Kur'ân'a iman eden ve Kur'ân doğrultusunda hareket eden insan da Cennete gidecektir, ama bu üç kitabı sapıtan, tahrif etmeye çalışan ve onun emrini çiğneyip yasaklarına riayet etmeyen kişiler Cennete gitme­yeceklerdir. Yani Allah'ın emirlerine bağlanan, özünü ona teslim eden, sözü güzel, özü güzel, yaptığı güzel, işlediği güzel yani yaptıkları Al­lah'ın emrine uygun olan kişi Cennete gidecektir.

Peygamber Efendimiz (a.s.v.)'a Cebrail (a.s.) gelerek İhsan nedir? diyor. İhsan:

"Allah'ı görür gibi ona ibadet etmendir. Her ne kadar sen Allah'ı görmüyor isen de, Allah seni görmektedir" buyuruyor Allah Rasûlü(s.a.v.). yani caddede gidiyorsunuz. Allah (c.c.) beni görüyor diye gözüne sahip olacaksın. Konuşurken Allah (c.c.) benim konuştuklarımı duyuyor ve işitiyor diyecek ve diline sahip olacaksın. Mesela uzun yolda giderken radara yakalanmamak için radarın olduğu yerlerde arabanın hızını 90km. hz. nın üzerine çıkartmıyorsunuz; radar burada tesbit eder ilerde po­lis ceza keser diye.

Bu dünyada da bizim radarlarımız meleklerdir. Allah (c.c.) kendisi görüyor. Melekler de her yaptığımızı kaydediyor, radar gibi ilerde mah­şer günündeki meleğe teslim ediyor. Orada cezalar biçilecektir. Öyle ise Allah (c.c.)'nün sınırını yaşantımızda aşmamaya dikkat etmemiz gereki­yor.

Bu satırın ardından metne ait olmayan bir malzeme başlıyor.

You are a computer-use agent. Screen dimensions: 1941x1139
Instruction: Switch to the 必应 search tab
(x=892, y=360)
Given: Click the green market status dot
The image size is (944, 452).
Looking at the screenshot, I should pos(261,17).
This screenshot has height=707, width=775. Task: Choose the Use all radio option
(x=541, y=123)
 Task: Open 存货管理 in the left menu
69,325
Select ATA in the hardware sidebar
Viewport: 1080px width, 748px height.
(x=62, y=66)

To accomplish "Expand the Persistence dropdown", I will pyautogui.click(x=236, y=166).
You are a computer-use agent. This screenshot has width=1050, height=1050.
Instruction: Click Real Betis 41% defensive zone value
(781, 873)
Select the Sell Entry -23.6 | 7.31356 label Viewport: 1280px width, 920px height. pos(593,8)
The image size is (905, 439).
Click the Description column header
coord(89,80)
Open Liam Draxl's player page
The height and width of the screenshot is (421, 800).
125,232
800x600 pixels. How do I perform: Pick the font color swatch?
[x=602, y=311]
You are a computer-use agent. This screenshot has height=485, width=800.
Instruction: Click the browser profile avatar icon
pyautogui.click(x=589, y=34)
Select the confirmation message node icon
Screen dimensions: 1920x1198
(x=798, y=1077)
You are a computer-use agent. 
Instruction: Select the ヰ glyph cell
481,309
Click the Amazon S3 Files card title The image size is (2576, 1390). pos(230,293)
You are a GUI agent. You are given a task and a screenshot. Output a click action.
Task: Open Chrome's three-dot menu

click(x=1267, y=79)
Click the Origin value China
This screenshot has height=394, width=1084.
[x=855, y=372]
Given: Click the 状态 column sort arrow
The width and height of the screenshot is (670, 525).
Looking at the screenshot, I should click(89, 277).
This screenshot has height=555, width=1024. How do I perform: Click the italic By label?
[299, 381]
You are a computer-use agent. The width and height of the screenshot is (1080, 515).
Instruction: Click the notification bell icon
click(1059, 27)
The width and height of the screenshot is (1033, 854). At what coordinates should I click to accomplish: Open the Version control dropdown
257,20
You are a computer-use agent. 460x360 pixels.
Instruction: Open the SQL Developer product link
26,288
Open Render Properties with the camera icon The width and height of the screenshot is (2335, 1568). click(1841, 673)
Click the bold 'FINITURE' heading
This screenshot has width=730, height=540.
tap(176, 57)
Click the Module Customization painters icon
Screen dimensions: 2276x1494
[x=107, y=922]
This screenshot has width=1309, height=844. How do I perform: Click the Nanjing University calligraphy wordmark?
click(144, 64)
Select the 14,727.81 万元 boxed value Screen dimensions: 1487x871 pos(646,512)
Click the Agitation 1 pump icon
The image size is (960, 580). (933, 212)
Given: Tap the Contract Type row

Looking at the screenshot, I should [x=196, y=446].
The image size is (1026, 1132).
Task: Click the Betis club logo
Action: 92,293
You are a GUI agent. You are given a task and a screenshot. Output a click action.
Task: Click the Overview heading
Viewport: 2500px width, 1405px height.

(113) Yahudiler, “Hıristiyanlar bir temel üzerinde değiller” dediler. Hıristiyanlar da, “Yahudiler bir temel üzerinde değiller” dediler. Oysa hepsi Kitab’ı okuyorlar. (Kitab'ı) bilmeyenler de tıpkı bunların söyledikleri gibi demişti. Artık onların aralarında uyuşamadıkları davada, kıyamet gününde hükmü Allah verecektir.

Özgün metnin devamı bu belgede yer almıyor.